Beginning at the line that contains "714x539 pixels. Task: Click", output each line exactly through the end of the records, and drop any pictures.

(Stored items)
* * *

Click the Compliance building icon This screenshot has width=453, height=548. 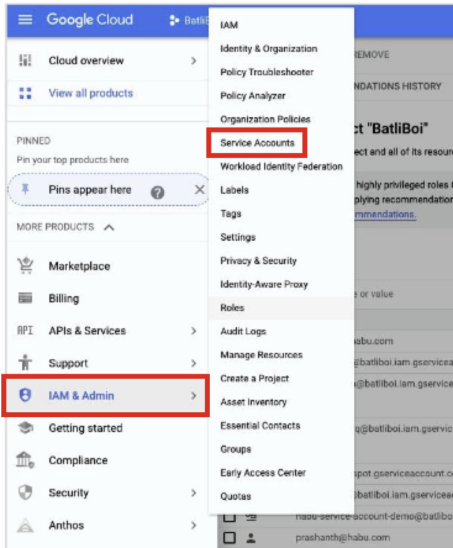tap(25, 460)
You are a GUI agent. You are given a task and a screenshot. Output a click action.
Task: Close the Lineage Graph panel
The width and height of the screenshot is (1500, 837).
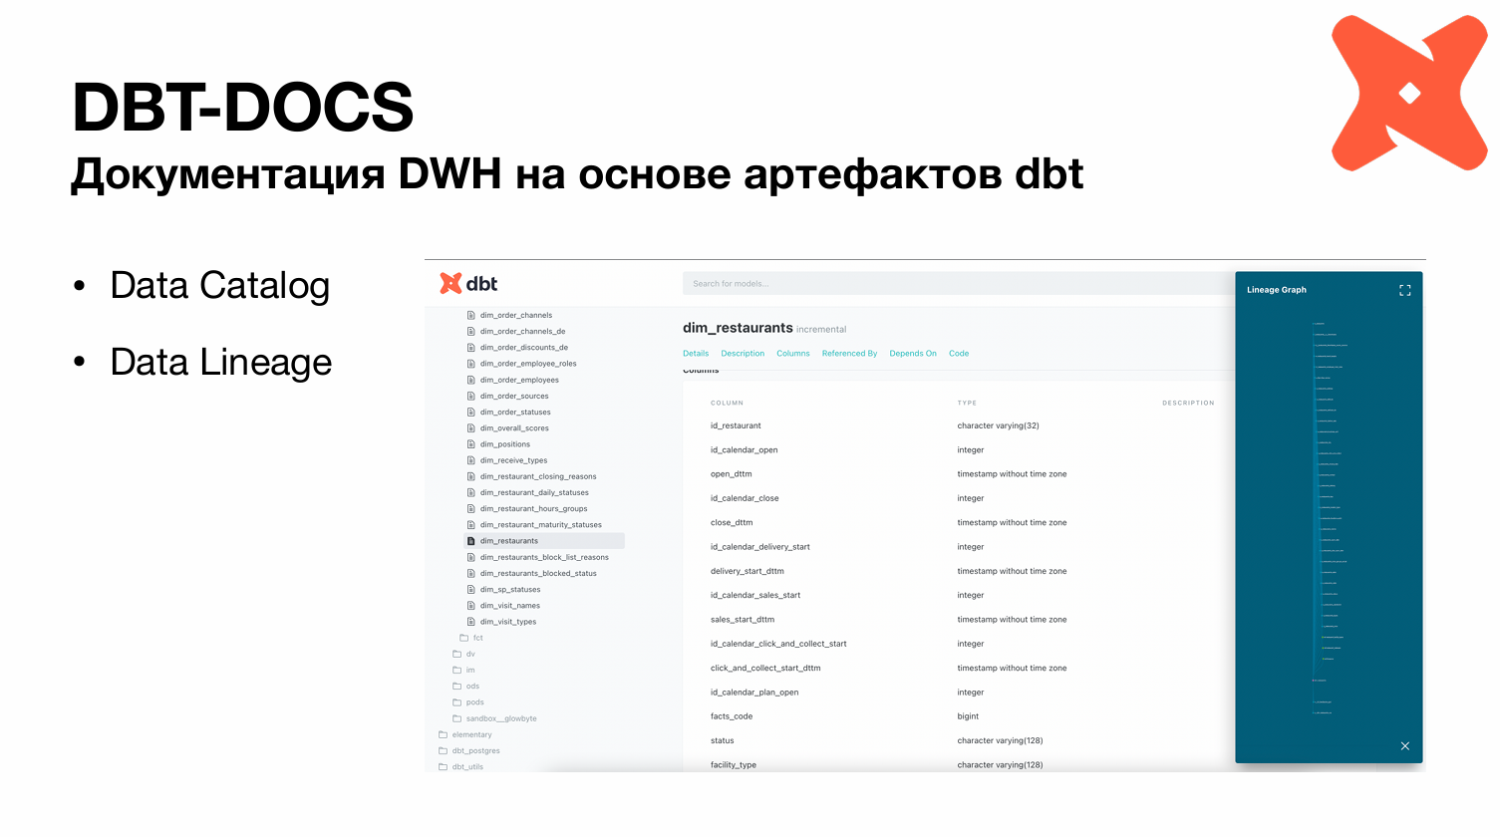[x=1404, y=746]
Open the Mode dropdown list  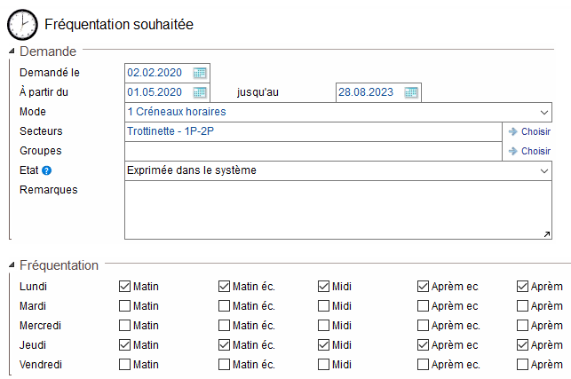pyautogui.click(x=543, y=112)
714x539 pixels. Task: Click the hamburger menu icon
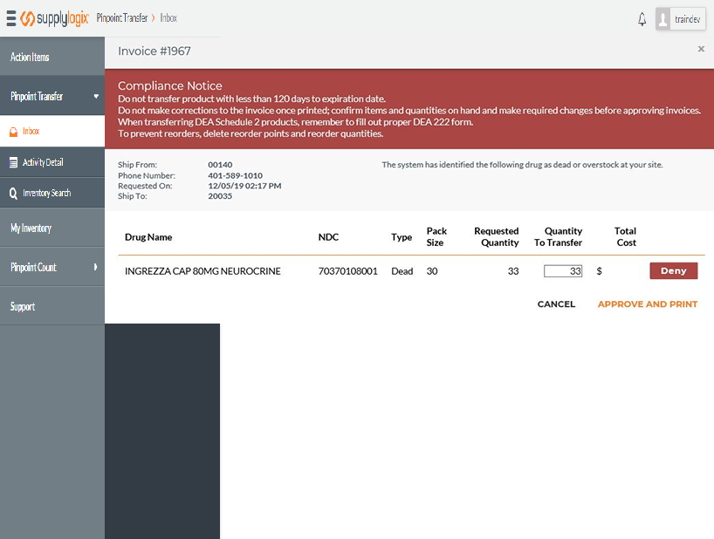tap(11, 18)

* * *

Answer for this exercise ::
714x539 pixels. Task: Click the hamburger menu icon
tap(11, 18)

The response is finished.